9. One walking with reason as his companion, and having his good understanding for his consort, is not liable to fall into the dangerous trap-doors, which lie hid in his way through life.

10. Being bereft of all properties, and destitute of friends, one has no other help to lift him up in his adversity, beside his own patience and reliance in God.

11. Let men elevate their minds with learning and dispassionateness, and with the virtues of self-dignity and valour, in order to rise over the difficulties of the world.

12. There is no greater good to be derived by any other means, than by the greatness of mind. It gives a security which no wealth nor earthly treasure can confer on men.

13. It is only men of weak and crazy minds, that are often made to swing to and fro, and to rise and sink up and below, in the tempestuous ocean of the world.

14. The mind that is fraught with knowledge, and is full with the light of truth in it, finds the world filled with ambrosial water, and moves over it as easily, as a man walking on his dry shoes, or on a ground spread over with leather.

15. It is the want of desire, that fills the mind more than the fulfilment of its desires; dry up the channel of desire, as the autumnal heat parches a pool.

16. Else it empties the heart (by sucking up the heart blood), and lays open its gaps to be filled by air. The hearts of the avaricious are as dry as the bed of the dead sea, which was sucked up (drained), by Agasti (son of the sage Agastya).

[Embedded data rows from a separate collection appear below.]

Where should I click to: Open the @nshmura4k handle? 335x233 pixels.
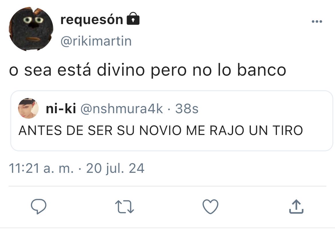[x=122, y=109]
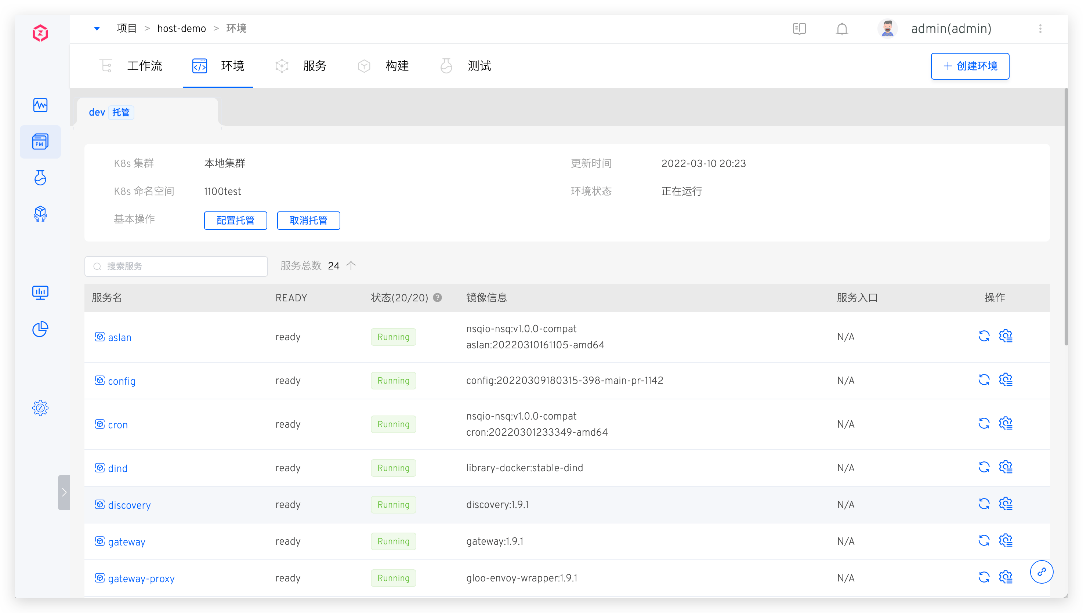Click the restart icon for aslan service
Viewport: 1083px width, 613px height.
pyautogui.click(x=984, y=336)
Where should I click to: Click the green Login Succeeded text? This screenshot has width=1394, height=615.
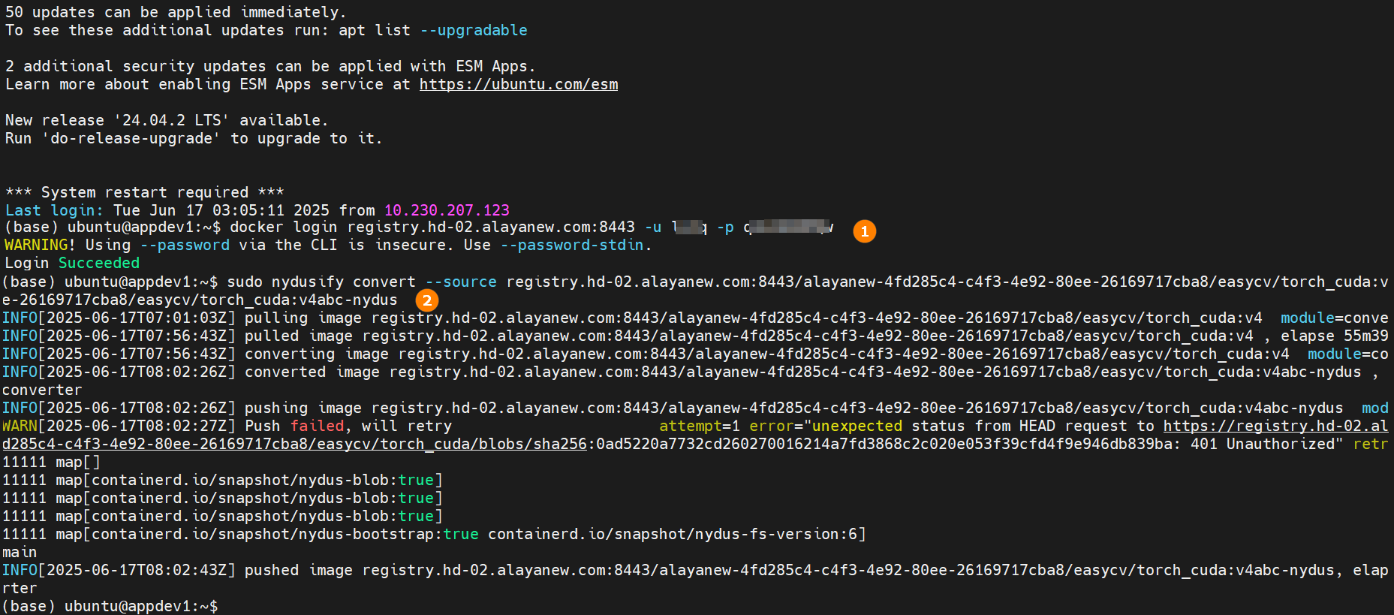pyautogui.click(x=98, y=264)
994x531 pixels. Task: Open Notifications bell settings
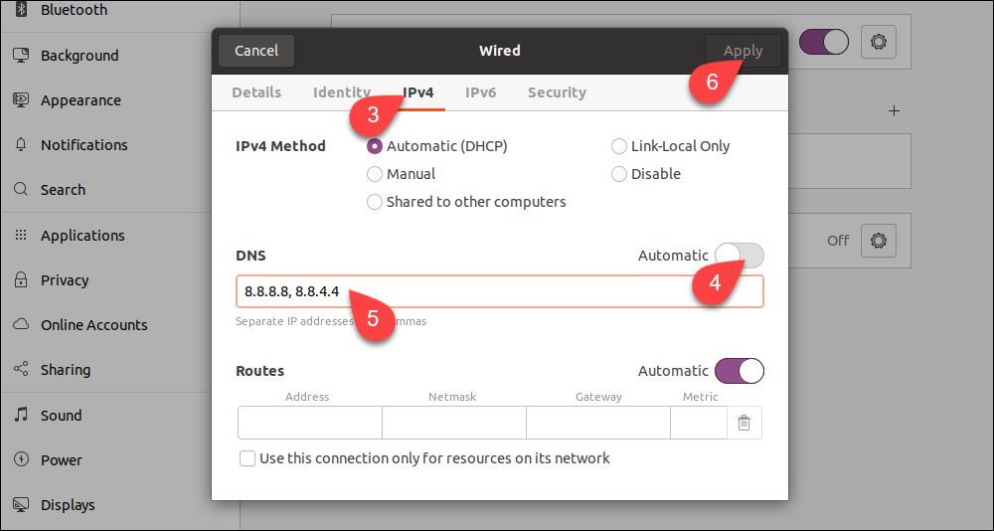click(x=83, y=145)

17. The spacious garden of human heart, doth so long flourish with the fruits of humanity and greatness, as the restless ape of avarice does not infest its fair trees. (The mental powers are the trees, and the virtues are the fruits and flowers thereof).

18. The mind that is devoid of avarice, views the triple world with the twinkling of an eye. The comprehensive mind views all space and time as a minim, in comparison to its conception of the infinite Brahma with itself.